A educação infantil é reconhecida pela Lei de Diretrizes e Bases da Educação Nacional (LDB) como etapa obrigatória a partir dos 4 anos, na pré-escola, sendo facultativa, mas amplamente ofertada, na creche, dos 0 aos 3 anos. Ela não tem caráter propedêutico voltado à alfabetização precoce, mas sim ao desenvolvimento integral da criança nas dimensões física, afetiva, cognitiva e social.

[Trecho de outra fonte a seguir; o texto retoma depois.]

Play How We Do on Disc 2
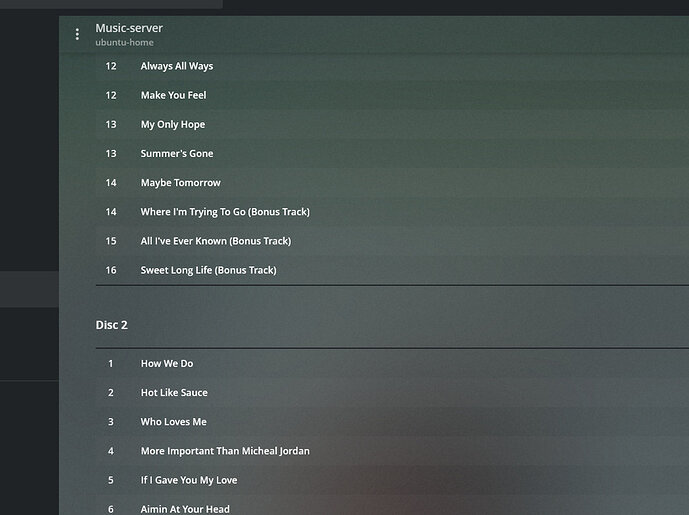 [x=167, y=363]
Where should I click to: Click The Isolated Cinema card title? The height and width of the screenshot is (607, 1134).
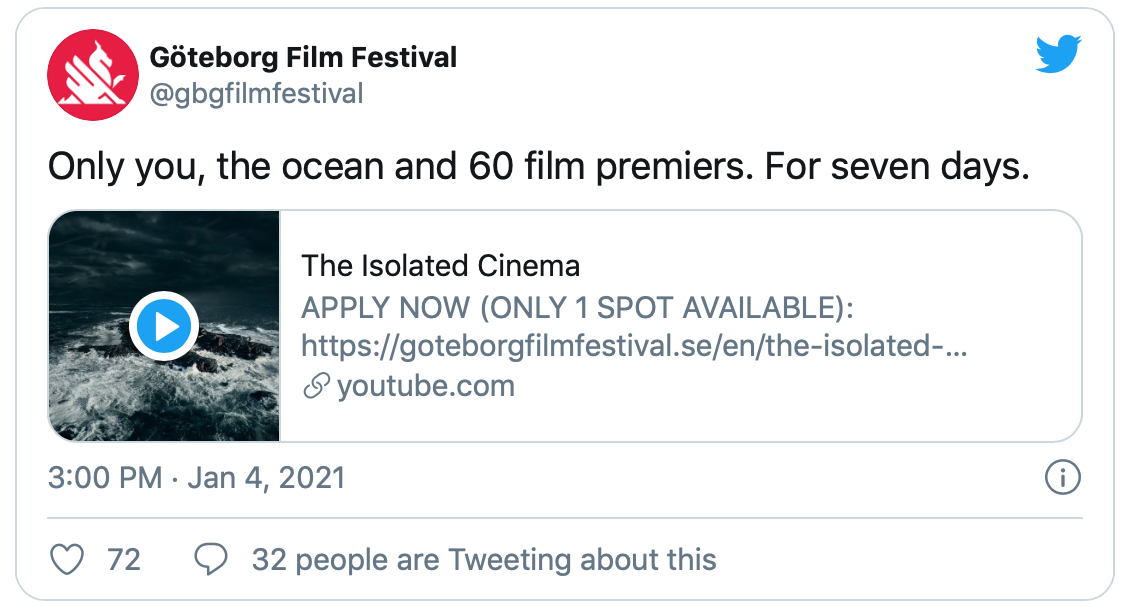[x=440, y=266]
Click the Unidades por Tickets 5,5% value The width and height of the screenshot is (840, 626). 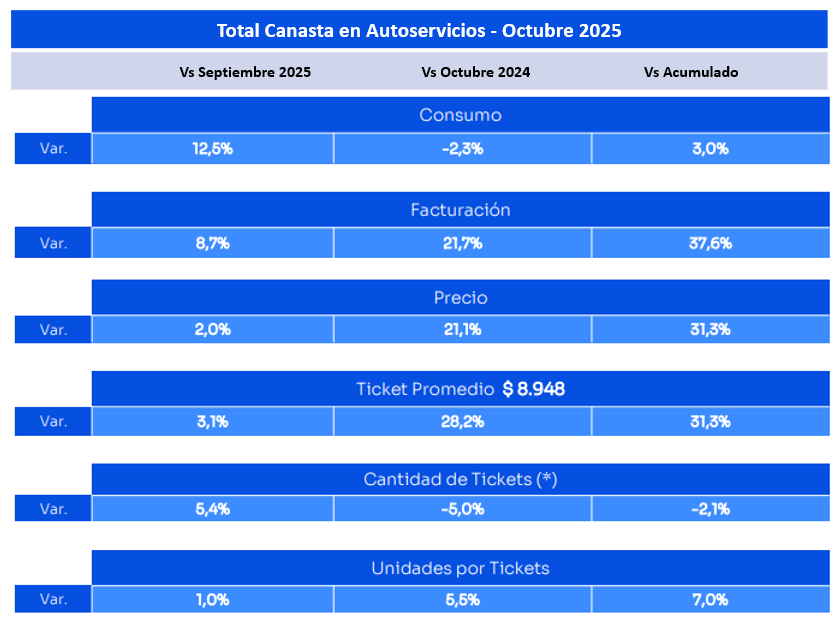pyautogui.click(x=463, y=599)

A BNCC organiza os objetivos de aprendizagem e desenvolvimento dessa etapa em cinco campos de experiência, e não em disciplinas tradicionais, reconhecendo o brincar e as interações como eixos estruturantes do trabalho pedagógico. Isso significa que o planejamento na educação infantil prioriza rotina, cantinhos de aprendizagem, rodas de conversa e atividades lúdicas, em vez de aulas expositivas ou fichas de exercício isoladas.
Na prática escolar
O professor de educação infantil organiza o ambiente, propõe situações desafiadoras e observa sistematicamente o desenvolvimento das crianças, registrando essas observações em portfólios ou relatórios de acompanhamento, já que a avaliação nessa etapa é qualitativa e não classificatória.
Um erro comum é antecipar de forma inadequada práticas dos anos iniciais, como cópias extensas ou avaliações formais, pressionando a criança para uma alfabetização precoce fora do ritmo de desenvolvimento esperado para a idade. O foco deve permanecer nas experiências significativas de exploração, brincadeira e convivência.
Exemplos de uso em sala de aula
- A turma de educação infantil passou a manhã explorando o cantinho da natureza.
- O planejamento da educação infantil seguiu os campos de experiência da BNCC.
- A professora registrou o desenvolvimento das crianças em um portfólio.